BEGIN Provided passage
Aspects like the globalisation of education, the
role of private enterprise in tertiary education and pressures on the funding
base impel tertiary institutes to increasingly operate in ways that closely
resemble private enterprise. At the same time private enterprise is concerned
with, and heavily involved in education (Drucker, 1989, p. 243; Garrision,
1989, p. 38). Drucker (1998) asserts that the "…need to organize for
change also requires a high degree of decentralization" in the structure
of the "new society of organisations" (p. 117). Beare and Slaughter
(1993) contend that "… a business which operates on bureaucratic
lines cannot compete in a post-industrial economy…" (p. 35). Peters
(1988a) highlight the importance of boundary management in the organisation of
the future in which the boundaries are described as wavy, thin and transparent.
Marquardt (1996) describes the learning organisation as being
"boundaryless" (p. 83).
Burns and Stalker (1961) indicate that an organic
control process, in contrast to a mechanistic control process, is
coupled with an unstable external environment. According to Daft (1989, p.61)
in this structure, which is appropriate for the modern organisation operating
in a turbulent environment, employees contribute to the common tasks of the
department; tasks are adjusted and redefined through employee interactions;
there is less hierarchy of authority and control, and there are few rules;
knowledge and control of tasks are located anywhere in the organisation;
communication is horizontal. Two major transformations (or megatrends) in
society are a transformation from centralisation to decentralisation (in effect
distribution) and from hierarchies to networking (Naisbitt, 1982, p. 1).
Marquardt (1996) contends that in this
"…faster, information-thick atmosphere of the new millennium…
‘old’ companies [cannot] compete with more agile and creative
learning organisations" (p. xv). A learning organisation has a
streamlined, flat hierarchy and is seamless and boundaryless (p. 83). It is
further built on networking and "…realize the need to collaborate,
share, and synergize with resources both inside and outside the company…
they provide a company with a form and style that is fluid, flexible, and
adaptable" (p. 84).
The characteristics of the management required
in tertiary education to match the educational needs of the information or
knowledge society include being complex, decentralised or distributed,
networking of peers, personalised delivery, deals with networking and
collaboration internally and with other institutes, increased boundary
management, and an integration of on- and off-campus learning and is highly adaptive
and flexible in a volatile external environment.
END Provided passage
Required tasks
- A) Reproduce the section of the passage on organizational structure between "The characteristics of" and "volatile external environment.", inclusive.
- B) Rewrite the records from their beginning through the line containing "Action: [x=284, y=378]", inclusive, replacing "handle" with "account" and leaving everything else unchanged.
BEGIN Exercise input
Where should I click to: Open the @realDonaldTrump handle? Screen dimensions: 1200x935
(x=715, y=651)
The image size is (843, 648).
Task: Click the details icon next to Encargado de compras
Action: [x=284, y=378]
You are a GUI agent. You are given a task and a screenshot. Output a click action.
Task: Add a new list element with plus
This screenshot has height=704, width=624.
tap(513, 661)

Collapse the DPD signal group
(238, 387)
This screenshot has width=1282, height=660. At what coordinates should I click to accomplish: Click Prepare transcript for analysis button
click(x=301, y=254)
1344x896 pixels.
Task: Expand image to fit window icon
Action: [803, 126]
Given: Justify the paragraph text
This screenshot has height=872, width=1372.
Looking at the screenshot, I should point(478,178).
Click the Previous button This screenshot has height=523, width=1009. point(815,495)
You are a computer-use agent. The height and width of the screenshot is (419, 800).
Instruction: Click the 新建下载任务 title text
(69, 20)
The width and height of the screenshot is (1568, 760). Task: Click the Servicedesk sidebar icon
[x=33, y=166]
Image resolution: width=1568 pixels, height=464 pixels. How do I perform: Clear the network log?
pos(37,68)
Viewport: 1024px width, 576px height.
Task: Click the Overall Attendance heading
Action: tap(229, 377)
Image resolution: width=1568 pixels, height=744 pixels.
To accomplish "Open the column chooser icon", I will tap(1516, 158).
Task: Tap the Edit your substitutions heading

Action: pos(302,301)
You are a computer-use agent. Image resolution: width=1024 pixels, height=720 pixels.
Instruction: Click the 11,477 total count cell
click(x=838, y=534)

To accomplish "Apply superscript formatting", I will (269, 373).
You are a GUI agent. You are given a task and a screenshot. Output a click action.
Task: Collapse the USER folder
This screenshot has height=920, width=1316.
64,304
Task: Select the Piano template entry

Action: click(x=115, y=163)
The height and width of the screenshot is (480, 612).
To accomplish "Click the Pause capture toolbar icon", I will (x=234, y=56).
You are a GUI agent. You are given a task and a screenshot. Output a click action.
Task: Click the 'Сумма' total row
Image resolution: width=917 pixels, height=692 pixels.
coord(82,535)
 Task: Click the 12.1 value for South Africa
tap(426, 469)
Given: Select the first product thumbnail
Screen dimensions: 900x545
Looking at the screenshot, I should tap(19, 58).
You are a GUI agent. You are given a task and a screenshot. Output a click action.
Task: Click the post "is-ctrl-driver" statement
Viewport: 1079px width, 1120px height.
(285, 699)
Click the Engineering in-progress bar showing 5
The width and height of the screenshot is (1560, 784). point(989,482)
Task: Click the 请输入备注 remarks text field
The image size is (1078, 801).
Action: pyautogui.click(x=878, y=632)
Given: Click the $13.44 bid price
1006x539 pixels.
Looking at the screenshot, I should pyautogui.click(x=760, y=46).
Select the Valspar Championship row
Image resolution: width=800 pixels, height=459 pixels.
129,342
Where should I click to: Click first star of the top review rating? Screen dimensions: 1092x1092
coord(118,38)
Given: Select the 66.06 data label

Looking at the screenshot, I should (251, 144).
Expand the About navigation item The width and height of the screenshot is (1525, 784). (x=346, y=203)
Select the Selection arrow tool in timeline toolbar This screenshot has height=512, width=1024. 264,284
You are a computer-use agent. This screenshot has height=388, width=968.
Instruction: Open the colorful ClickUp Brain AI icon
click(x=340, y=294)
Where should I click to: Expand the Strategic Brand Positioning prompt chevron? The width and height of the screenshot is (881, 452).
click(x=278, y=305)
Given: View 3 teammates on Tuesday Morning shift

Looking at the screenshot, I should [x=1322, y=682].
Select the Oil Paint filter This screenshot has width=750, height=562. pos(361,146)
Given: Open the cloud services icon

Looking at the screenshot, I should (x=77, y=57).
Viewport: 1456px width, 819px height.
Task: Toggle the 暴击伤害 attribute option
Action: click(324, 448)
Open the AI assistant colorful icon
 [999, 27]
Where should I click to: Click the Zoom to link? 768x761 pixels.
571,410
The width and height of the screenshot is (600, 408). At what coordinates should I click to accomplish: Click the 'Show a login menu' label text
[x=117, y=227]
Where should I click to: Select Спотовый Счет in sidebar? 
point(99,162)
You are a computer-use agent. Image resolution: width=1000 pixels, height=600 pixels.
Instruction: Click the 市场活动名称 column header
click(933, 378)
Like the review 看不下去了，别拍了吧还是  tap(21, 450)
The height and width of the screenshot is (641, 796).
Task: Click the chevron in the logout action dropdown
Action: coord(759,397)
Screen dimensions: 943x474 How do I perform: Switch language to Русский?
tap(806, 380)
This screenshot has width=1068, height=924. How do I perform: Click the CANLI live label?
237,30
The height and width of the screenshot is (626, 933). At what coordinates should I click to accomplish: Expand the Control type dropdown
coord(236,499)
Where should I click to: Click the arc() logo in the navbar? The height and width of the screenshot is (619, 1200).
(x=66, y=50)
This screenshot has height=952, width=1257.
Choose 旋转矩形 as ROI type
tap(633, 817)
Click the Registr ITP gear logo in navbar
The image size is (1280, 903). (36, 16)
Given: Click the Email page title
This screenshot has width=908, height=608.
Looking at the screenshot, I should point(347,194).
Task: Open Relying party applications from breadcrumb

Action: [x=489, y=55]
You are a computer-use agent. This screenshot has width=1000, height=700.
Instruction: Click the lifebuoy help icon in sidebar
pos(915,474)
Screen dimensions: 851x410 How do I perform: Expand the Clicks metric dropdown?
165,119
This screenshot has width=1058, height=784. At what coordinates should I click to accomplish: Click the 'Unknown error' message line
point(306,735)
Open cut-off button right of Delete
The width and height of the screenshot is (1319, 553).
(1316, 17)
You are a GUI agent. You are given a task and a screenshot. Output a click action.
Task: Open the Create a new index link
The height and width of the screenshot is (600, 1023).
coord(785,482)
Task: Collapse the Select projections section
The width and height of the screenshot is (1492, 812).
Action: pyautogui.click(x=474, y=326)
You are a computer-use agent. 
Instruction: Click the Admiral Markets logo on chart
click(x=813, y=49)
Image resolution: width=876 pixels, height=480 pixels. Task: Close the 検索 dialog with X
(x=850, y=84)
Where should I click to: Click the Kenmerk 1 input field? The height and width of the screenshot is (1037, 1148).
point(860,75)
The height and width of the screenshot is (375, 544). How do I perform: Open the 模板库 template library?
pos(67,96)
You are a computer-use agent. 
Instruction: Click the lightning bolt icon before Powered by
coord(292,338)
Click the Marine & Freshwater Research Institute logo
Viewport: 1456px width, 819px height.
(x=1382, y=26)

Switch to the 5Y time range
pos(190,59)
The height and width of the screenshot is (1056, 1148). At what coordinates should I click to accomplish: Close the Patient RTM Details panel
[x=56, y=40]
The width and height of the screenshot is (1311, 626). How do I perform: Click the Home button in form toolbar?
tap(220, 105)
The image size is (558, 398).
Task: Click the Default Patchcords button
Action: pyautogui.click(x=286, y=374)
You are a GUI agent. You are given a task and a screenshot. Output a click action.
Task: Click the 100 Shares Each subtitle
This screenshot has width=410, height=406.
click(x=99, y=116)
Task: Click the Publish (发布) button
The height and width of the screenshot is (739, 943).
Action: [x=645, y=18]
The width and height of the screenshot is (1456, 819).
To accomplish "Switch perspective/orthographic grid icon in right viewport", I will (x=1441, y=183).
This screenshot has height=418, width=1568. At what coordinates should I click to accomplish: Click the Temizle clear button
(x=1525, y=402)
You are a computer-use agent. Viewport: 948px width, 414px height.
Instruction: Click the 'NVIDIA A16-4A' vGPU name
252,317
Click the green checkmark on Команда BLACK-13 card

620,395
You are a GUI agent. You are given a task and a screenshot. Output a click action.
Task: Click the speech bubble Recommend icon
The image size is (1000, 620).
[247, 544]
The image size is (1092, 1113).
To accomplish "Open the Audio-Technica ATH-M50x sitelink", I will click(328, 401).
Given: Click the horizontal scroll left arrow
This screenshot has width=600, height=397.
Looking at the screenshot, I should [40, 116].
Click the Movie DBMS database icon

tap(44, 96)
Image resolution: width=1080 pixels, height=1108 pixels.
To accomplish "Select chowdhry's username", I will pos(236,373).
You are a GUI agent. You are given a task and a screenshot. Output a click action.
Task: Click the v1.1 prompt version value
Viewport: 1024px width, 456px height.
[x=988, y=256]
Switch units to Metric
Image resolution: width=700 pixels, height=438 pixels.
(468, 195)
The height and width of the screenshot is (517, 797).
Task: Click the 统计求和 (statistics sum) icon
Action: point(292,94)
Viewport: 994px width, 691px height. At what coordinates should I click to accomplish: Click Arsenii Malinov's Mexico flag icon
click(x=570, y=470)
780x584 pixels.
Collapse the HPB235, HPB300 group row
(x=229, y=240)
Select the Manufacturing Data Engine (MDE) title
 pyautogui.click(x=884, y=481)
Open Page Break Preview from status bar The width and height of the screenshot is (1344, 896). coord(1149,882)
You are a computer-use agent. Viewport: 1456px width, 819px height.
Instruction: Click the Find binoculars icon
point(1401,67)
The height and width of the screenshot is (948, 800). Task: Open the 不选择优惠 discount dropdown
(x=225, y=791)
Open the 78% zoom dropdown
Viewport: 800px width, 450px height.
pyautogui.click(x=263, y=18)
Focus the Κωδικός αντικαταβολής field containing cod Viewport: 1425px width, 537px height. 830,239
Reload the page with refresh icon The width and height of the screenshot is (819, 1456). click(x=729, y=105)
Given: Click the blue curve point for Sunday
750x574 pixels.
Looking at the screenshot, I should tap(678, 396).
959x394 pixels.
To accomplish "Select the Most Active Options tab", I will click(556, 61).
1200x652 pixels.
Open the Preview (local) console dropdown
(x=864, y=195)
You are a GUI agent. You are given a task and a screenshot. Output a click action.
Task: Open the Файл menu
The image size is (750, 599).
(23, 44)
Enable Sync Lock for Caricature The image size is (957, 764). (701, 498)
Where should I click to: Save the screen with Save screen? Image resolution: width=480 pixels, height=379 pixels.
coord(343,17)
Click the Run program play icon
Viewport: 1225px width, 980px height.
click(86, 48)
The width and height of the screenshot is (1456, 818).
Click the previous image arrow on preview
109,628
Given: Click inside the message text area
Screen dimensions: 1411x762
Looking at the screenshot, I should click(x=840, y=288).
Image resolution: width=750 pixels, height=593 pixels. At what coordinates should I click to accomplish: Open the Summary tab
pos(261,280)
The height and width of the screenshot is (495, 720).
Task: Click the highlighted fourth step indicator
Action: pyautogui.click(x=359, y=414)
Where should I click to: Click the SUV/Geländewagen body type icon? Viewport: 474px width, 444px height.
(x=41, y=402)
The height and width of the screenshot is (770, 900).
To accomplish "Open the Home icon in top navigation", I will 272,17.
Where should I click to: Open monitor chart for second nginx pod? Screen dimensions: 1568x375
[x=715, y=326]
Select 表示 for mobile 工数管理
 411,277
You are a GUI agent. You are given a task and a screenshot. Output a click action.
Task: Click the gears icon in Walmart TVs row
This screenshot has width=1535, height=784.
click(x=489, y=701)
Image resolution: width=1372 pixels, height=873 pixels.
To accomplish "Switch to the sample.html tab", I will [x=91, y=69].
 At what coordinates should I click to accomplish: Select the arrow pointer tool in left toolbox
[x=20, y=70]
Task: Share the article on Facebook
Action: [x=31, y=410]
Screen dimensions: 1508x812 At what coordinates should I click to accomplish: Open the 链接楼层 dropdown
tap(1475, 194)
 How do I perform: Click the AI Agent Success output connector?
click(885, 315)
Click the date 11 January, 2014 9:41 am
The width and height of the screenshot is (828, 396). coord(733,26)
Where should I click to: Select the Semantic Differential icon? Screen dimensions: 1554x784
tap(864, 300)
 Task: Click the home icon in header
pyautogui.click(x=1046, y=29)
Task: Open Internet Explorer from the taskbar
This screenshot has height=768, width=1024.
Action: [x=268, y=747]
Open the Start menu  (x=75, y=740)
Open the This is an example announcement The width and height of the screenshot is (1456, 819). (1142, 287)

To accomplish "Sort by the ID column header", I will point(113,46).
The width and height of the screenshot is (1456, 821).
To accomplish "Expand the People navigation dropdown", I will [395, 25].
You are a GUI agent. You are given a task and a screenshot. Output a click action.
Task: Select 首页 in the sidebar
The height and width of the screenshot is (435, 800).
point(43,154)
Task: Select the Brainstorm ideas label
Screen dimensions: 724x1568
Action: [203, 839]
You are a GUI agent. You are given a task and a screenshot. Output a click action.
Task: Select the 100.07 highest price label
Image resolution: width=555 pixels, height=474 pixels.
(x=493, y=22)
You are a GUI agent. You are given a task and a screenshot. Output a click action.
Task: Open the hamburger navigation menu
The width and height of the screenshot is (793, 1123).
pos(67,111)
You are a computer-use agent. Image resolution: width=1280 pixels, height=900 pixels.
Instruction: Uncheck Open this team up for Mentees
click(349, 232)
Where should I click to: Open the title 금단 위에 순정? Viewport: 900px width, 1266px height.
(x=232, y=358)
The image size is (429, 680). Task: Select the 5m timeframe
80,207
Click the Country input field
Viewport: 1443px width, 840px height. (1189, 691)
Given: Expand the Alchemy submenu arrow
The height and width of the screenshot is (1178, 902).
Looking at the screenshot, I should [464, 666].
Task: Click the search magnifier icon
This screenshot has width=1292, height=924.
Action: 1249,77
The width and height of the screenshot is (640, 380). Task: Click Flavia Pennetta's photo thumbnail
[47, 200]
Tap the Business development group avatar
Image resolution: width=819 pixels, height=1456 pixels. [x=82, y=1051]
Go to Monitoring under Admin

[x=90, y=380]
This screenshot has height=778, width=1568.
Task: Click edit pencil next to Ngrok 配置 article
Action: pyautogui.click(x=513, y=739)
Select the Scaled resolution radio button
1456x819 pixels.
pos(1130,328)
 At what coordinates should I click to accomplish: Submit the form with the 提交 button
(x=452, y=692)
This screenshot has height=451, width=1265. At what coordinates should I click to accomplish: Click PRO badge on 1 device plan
END Exercise input
Complete answers
- A)
The characteristics of the management required
in tertiary education to match the educational needs of the information or
knowledge society include being complex, decentralised or distributed,
networking of peers, personalised delivery, deals with networking and
collaboration internally and with other institutes, increased boundary
management, and an integration of on- and off-campus learning and is highly adaptive
and flexible in a volatile external environment.

- B)
Where should I click to: Open the @realDonaldTrump account? Screen dimensions: 1200x935
(x=715, y=651)
The image size is (843, 648).
Task: Click the details icon next to Encargado de compras
Action: [x=284, y=378]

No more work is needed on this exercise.